**What you are asked to do**
The word "computer" may appear in some of the lines below. State how many lines contain it, and write only that number.

┄┄┄┄┄┄

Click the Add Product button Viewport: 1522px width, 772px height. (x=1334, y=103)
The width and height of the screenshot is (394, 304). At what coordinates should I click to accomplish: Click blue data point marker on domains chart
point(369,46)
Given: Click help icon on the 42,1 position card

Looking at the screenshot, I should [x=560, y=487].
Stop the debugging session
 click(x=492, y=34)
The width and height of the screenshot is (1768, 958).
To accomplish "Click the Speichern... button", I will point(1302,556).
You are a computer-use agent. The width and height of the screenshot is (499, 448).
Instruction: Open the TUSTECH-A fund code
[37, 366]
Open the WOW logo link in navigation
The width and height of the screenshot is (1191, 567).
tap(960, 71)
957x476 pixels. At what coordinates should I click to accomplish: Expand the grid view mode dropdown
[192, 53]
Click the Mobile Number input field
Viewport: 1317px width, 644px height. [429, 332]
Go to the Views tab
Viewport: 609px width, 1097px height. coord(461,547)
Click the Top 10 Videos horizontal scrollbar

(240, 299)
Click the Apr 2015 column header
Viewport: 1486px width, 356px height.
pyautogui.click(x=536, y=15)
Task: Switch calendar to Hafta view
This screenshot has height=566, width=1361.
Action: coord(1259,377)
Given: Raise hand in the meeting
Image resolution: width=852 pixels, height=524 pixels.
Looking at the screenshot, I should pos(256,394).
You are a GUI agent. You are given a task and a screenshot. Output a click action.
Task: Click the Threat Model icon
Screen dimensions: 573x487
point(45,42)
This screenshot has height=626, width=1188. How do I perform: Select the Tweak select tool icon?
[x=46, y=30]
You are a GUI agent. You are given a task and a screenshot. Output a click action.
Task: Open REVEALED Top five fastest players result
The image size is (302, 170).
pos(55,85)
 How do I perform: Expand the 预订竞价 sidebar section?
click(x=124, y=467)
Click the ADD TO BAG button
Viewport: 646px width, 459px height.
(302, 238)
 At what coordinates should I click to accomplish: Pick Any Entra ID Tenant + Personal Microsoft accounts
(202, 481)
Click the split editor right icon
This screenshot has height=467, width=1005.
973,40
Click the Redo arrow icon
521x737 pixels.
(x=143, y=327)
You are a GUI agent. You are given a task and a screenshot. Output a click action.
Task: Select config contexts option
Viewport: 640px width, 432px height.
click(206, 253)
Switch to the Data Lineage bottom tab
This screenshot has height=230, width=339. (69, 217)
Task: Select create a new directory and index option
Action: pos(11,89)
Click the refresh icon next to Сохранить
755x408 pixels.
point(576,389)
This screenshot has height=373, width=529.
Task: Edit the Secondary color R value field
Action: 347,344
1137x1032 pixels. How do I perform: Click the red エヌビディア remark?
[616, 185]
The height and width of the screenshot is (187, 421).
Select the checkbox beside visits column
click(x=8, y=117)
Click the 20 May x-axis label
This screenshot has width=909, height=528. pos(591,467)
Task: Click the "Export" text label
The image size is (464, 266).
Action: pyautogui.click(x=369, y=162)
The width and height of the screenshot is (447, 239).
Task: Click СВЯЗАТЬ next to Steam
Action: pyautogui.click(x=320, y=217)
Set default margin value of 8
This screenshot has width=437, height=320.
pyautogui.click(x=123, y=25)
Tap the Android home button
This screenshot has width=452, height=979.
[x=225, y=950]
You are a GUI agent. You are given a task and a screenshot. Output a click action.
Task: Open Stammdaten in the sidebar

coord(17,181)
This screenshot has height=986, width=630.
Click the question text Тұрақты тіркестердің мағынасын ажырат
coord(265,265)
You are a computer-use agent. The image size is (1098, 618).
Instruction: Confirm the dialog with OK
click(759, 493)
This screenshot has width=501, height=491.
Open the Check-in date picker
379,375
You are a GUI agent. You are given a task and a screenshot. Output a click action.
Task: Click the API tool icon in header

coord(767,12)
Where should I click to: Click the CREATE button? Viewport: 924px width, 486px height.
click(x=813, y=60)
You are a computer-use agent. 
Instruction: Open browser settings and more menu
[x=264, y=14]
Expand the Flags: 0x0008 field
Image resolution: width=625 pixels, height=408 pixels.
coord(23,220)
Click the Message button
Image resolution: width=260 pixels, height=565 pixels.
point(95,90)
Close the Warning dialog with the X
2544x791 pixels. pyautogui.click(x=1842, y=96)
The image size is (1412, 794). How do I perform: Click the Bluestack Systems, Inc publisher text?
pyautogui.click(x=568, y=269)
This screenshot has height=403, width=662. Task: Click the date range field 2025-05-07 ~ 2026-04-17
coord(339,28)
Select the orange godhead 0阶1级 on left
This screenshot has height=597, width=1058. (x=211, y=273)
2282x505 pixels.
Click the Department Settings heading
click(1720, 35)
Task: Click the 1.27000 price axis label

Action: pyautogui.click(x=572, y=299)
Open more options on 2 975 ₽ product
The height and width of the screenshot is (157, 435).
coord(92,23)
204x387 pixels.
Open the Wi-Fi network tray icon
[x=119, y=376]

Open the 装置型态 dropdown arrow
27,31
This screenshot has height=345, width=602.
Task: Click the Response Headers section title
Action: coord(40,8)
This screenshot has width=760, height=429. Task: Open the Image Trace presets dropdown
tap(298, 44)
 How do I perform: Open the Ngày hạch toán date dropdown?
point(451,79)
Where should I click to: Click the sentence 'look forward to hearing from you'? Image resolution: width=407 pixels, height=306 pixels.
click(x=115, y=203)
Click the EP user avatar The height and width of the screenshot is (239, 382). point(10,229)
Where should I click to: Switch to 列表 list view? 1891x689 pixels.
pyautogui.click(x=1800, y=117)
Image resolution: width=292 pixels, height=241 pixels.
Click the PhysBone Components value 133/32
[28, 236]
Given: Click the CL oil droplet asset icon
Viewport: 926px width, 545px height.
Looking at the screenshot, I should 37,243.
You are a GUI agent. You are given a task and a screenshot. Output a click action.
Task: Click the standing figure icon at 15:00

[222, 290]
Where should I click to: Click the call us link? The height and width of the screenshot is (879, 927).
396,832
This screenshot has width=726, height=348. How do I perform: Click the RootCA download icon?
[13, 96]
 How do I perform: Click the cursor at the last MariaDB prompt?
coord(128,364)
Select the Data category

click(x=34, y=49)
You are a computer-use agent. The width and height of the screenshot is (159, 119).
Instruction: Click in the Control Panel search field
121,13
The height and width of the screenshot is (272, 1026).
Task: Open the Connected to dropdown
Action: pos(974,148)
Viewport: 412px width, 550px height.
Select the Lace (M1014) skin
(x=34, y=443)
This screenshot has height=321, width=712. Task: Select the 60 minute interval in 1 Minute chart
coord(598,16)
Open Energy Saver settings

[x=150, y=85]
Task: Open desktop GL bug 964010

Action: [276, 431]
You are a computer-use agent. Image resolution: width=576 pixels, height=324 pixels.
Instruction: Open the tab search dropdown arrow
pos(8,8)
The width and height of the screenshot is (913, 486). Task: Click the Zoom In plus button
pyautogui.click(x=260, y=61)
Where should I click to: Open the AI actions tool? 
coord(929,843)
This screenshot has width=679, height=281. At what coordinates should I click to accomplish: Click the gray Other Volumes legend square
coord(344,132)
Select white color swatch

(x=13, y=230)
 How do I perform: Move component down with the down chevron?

┄┄┄┄┄┄

**Written solution**
5